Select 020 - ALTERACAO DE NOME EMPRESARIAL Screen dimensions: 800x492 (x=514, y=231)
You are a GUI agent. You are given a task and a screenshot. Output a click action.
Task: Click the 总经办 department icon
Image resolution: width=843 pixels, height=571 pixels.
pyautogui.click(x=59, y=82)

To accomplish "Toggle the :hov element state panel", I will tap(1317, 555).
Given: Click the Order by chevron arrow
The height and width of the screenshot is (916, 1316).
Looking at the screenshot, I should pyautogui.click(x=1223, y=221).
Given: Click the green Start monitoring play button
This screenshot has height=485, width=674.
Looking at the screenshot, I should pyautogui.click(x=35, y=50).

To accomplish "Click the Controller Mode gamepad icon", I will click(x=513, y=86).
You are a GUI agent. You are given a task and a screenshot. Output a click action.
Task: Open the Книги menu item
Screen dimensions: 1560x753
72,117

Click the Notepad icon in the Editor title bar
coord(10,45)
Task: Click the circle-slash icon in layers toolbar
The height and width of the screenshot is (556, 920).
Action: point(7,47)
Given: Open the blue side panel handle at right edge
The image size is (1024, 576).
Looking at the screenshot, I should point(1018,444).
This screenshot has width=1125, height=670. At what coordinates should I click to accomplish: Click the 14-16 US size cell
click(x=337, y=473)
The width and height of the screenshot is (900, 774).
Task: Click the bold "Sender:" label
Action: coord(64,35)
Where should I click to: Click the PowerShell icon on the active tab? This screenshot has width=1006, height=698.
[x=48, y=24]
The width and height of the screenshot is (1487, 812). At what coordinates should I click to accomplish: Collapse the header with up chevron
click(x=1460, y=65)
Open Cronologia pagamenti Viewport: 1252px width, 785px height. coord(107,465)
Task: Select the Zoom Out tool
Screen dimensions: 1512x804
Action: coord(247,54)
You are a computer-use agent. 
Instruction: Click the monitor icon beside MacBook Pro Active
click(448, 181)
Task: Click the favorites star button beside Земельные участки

□ □ □ □ □ □ □

TASK OBJECTIVE
Quote the lines from the one containing "You are a computer-use agent." through the end of the lines above, with both ends included.

TASK SOLUTION
You are a computer-use agent. 
Instruction: Click the monitor icon beside MacBook Pro Active
click(448, 181)
Task: Click the favorites star button beside Земельные участки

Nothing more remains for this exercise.